# Aim of the exercise:
Please reproduce the passage about Terry's stage career word for word, from "In 1867, Terry" to "Doctor Faust (1878).".

*** Reading passage ***

In 1867, Terry played for a season at London's Surrey Theatre in both comedy and drama. Between 1868 and 1875, he was the leading comedian at the Royal Strand Theatre in London. He reached the peak of his popularity after he joined John Hollingshead's company at the Gaiety Theatre, London in 1876, starring in the musical burlesques produced there during the next eight years. With Nellie Farren, Kate Vaughan and E. W. Royce, he made the fortune of this house, his eccentric acting and singing creating a style which had many imitators. Some of the roles in which he appeared there included Mephistopheles in Little Doctor Faust (1878).

Photo and signatures of Farren, Terry, Vaughan and Royce (standing) at the Gaiety

In 1887 he went into management, opening Terry's Theatre, built on the site of the old Coal Hole public house and music hall on the Strand. There, he produced and starred as Dick Phenyl in Arthur Wing Pinero's Sweet Lavender, which was perhaps his greatest success, running for 670 nights. He then revived Pinero's The Magistrate and The Times. In subsequent years, he was only occasionally seen at his own theatre and made many tours in the British provinces and in Australia, North and South America, South Africa and India. He returned to Terry's in 1890, producing and starring in King Kodak, The Blue Boar and several other notable productions. Terry brought four plays to New York in 1904. In this, his only Broadway engagement, he and his touring company played the former Princess Theatre on West 29th St. for eight weeks from December 1904 to February 1905, in The House of Burnside, Sweet Lavender, Love in Idleness, and The Passport.

==Personal life and death==
Terry married twice; his first marriage, in 1870 was to Ellen Deitz. He married his second wife, Florence, Lady Harris, widow of Augustus Harris, in 1904. Off the stage, he was a Freemason and served on the councils of many charities and of public bodies.

Terry died of neuritis at his home in Barnes, England, at the age of 68.

*** Study material ***

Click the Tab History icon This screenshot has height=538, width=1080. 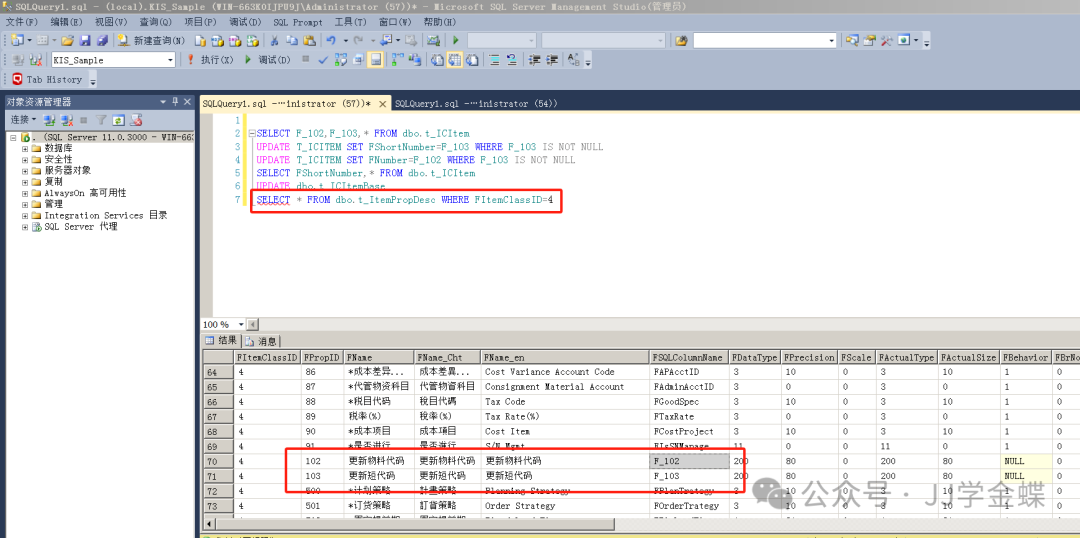pyautogui.click(x=17, y=79)
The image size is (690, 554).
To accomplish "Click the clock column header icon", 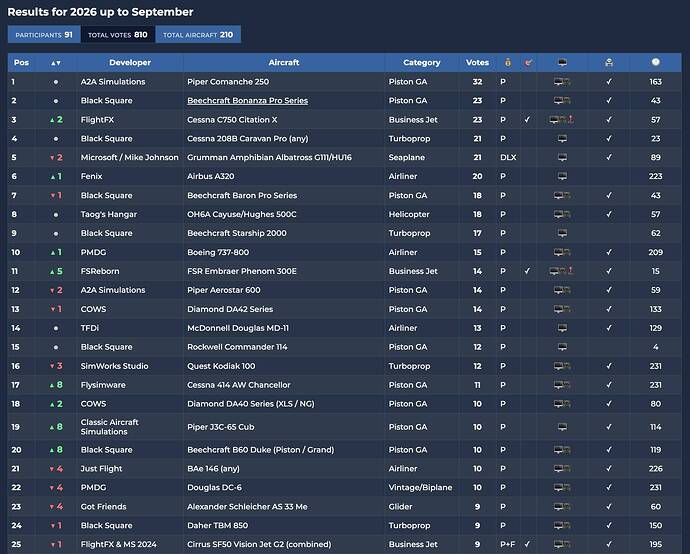I will pos(656,62).
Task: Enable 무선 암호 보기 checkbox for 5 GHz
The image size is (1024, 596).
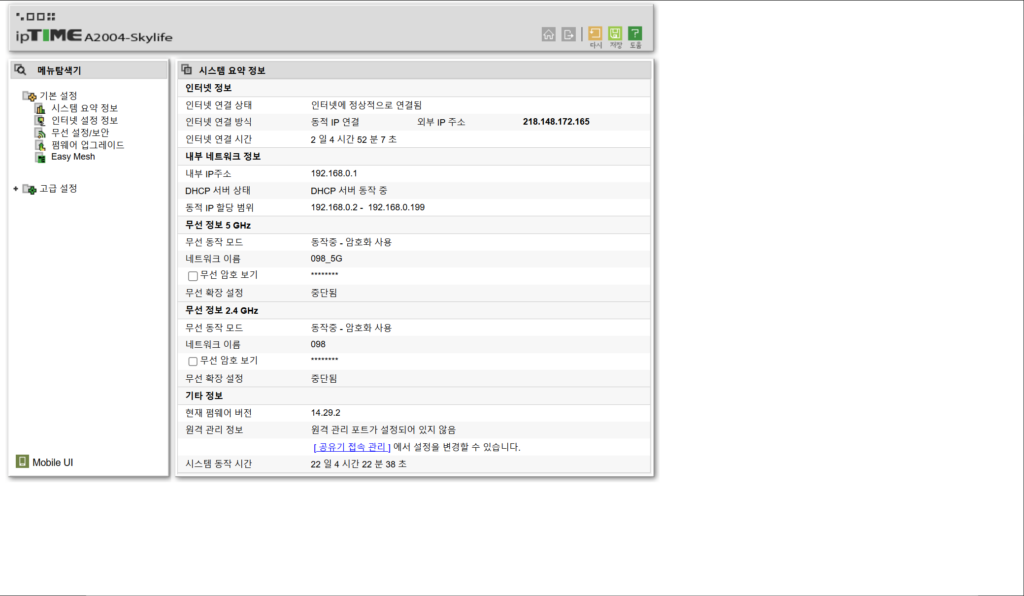Action: [x=193, y=276]
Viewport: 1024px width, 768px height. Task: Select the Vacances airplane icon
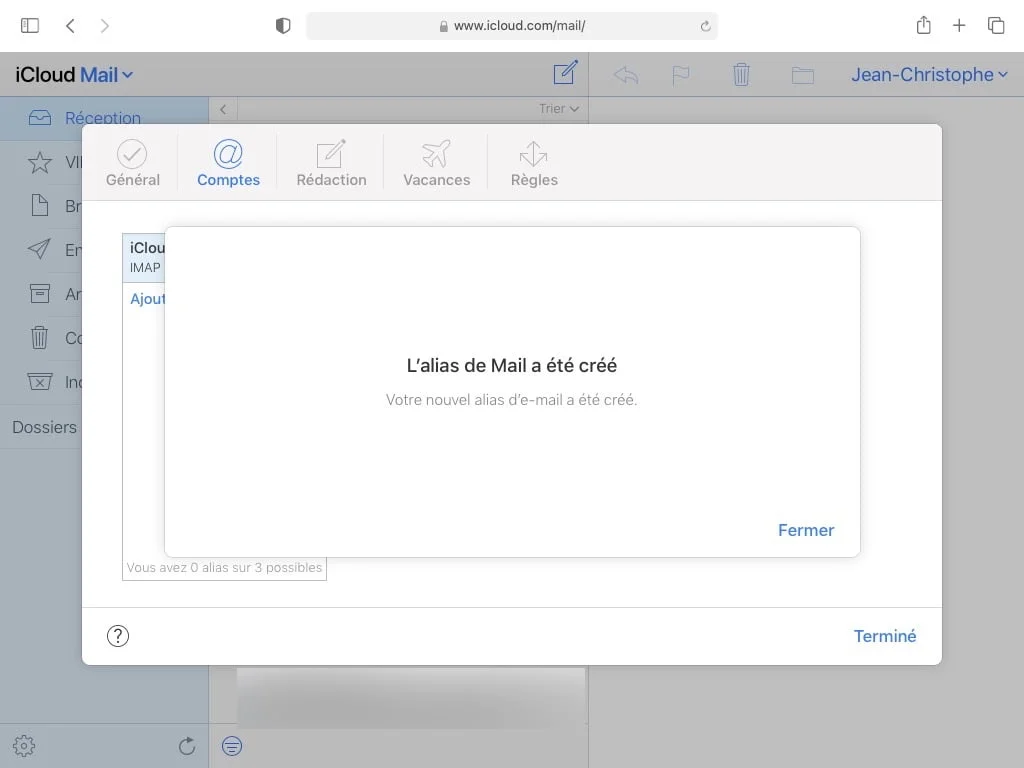(435, 162)
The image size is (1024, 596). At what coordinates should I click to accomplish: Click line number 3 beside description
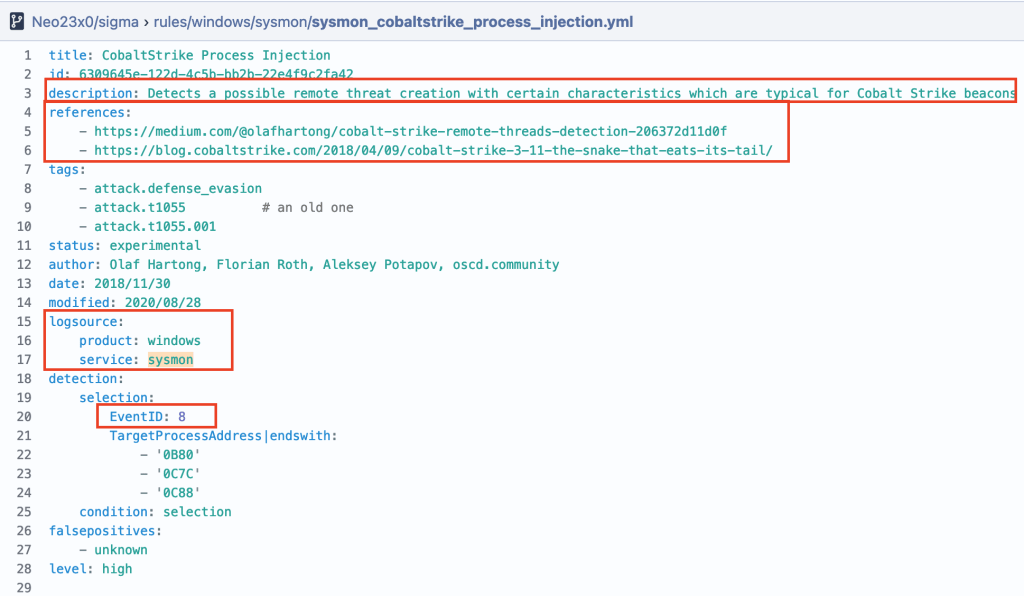point(27,93)
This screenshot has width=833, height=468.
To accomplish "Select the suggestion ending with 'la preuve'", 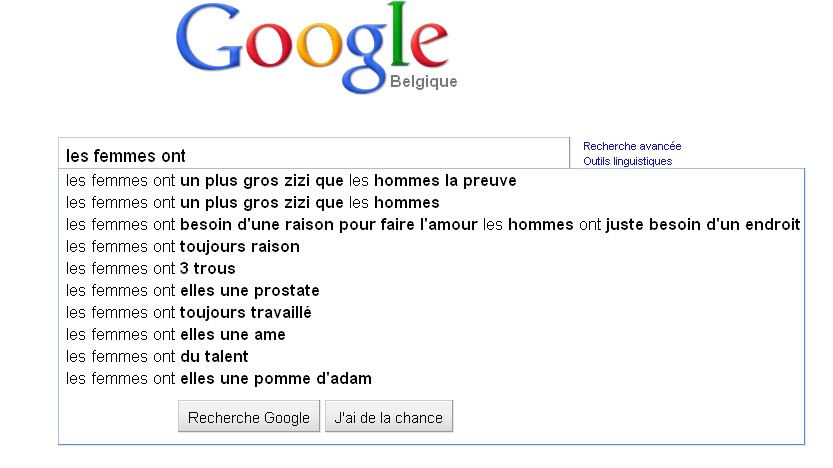I will click(291, 181).
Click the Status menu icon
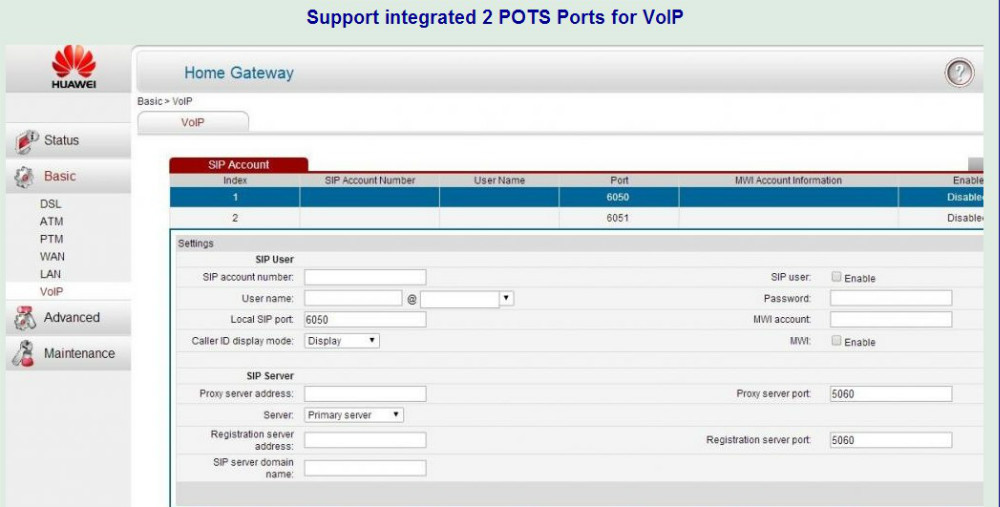Screen dimensions: 1000x507 click(27, 140)
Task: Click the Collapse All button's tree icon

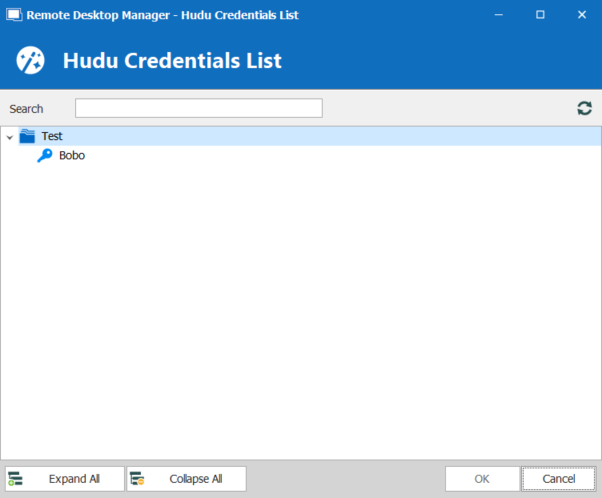Action: 137,479
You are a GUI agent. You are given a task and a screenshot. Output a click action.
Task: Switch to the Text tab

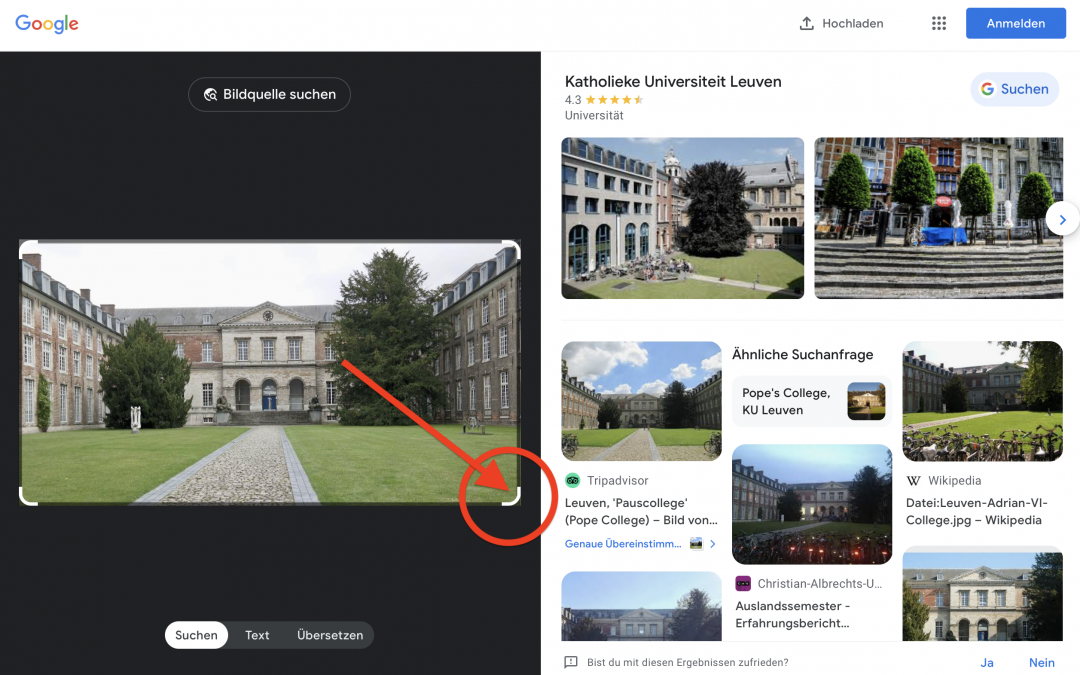coord(257,635)
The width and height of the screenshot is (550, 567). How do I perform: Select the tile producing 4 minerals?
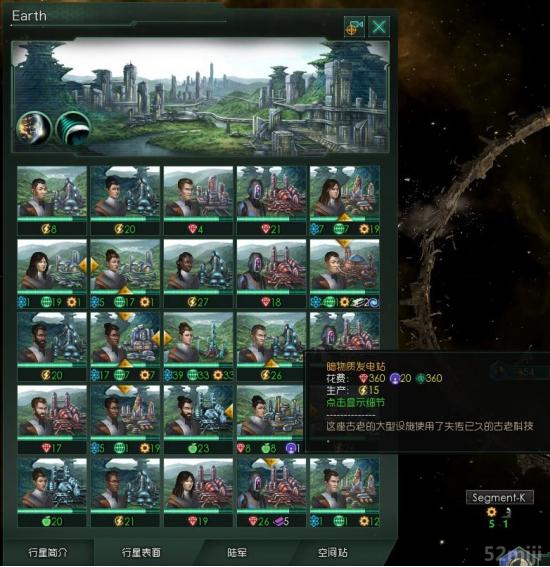click(198, 201)
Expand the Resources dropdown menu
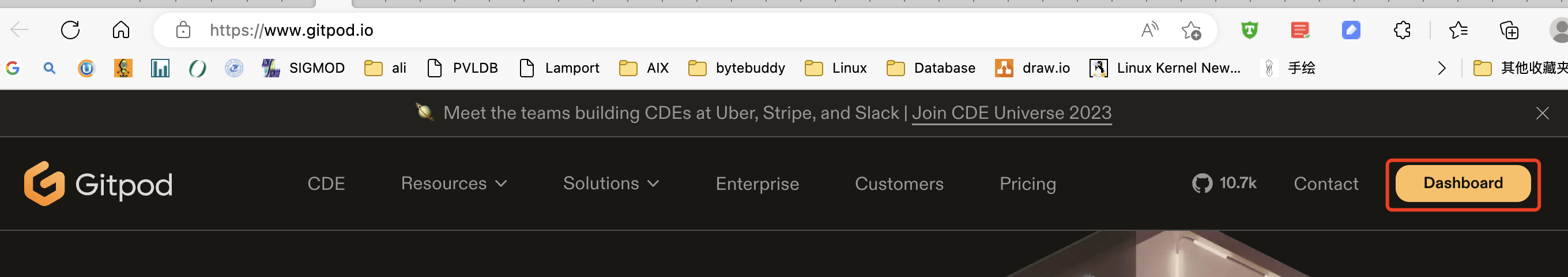The image size is (1568, 277). (454, 184)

***

# The completed task:
In 1867, Terry played for a season at London's Surrey Theatre in both comedy and drama. Between 1868 and 1875, he was the leading comedian at the Royal Strand Theatre in London. He reached the peak of his popularity after he joined John Hollingshead's company at the Gaiety Theatre, London in 1876, starring in the musical burlesques produced there during the next eight years. With Nellie Farren, Kate Vaughan and E. W. Royce, he made the fortune of this house, his eccentric acting and singing creating a style which had many imitators. Some of the roles in which he appeared there included Mephistopheles in Little Doctor Faust (1878).